Introduction. There are many variables to be considered in the withdrawal of treatment for epileptic seizures, which requires a risk-benefit assessment.

Patients and methods. A retrospective study of patients in a neuropaediatric practice who required the reintroduction of treatment for epilepsy after its initial withdrawal, and who continue to receive anti-seizure drugs.
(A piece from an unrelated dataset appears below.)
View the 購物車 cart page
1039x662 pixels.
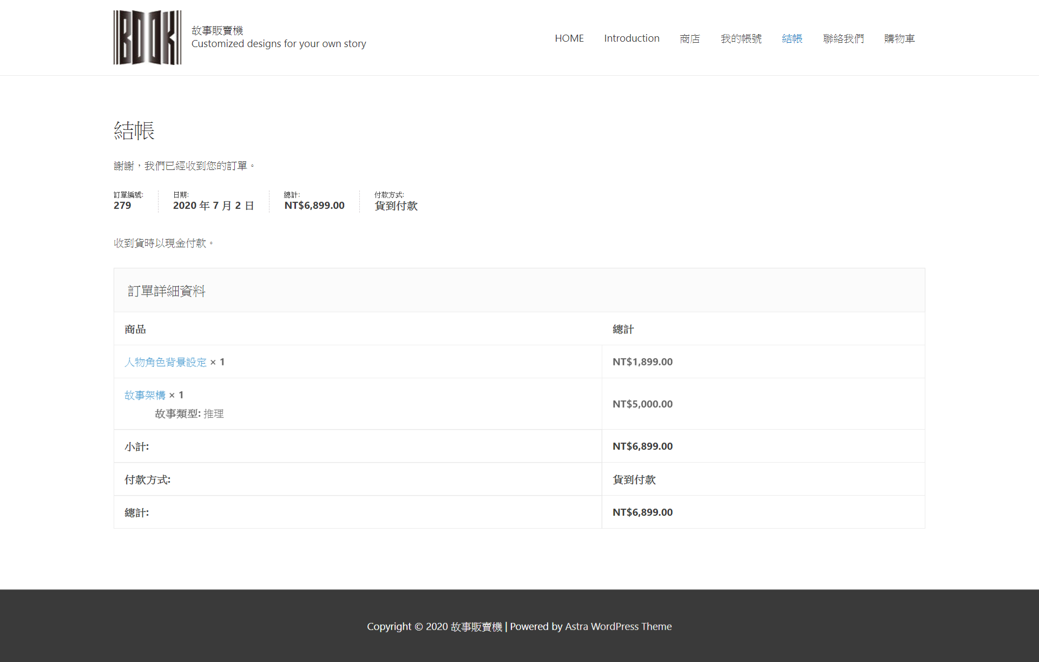tap(899, 39)

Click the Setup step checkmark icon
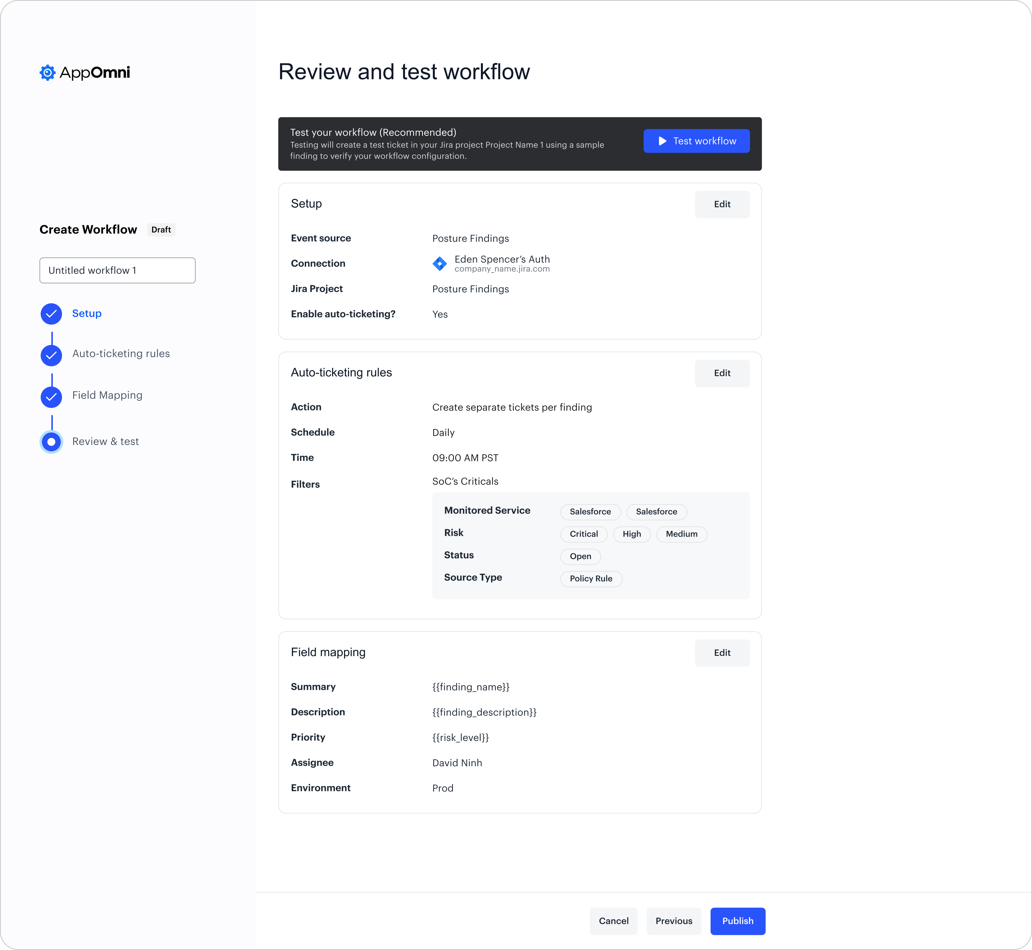pyautogui.click(x=51, y=314)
Results. Twenty-three of 57 children whose treatment was withdrawn are currently being administered the treatment as a monotherapy. Attempts at withdrawal were made with 17 patients, with a mean seizure-free period of 26 months; range: 8-47 months (excluding one patient who never stopped presenting seizures). Mean age at the time of the last known data: 16 years; range: 7-28 years. Average time until the first seizure after withdrawal: 12 months; range: 1-82 months. Seizures persist despite the current treatment administered in eight cases. Two or three attempts to withdraw treatment were made in six patients, with a mean seizure-free period of 28.6 months; range: 22-48 months. Mean age at the time of the last known data: 18.68 years; range: 13-37 years. Average time until the first seizure after withdrawal: 8.2 months; range: 1-30 months. They presented seizures after treatment four was reintroduced. 52% of the patients presented seizures while receiving the drug, which was discontinued. The treatment was withdrawn in cases meeting criteria for persistent seizures: three refractory epilepsies, five symptomatic focal epilepsies, four cases with intellectual disability, five adolescent-onset epilepsies, and failures in previous withdrawal in 23 cases and 30 attempts.

Conclusion. The decision to withdraw treatment must be personalised, and consider the risk of relapse, taking into account efficacy and tolerability, and behaviour and neurodevelopment in particular.

Key words. Antiepileptic drugs for seizures. Brain executive dysfunction. Epilepsy. Neurodevelopment. Paediatrics. Withdrawal of pharmacological treatment for epilepsy.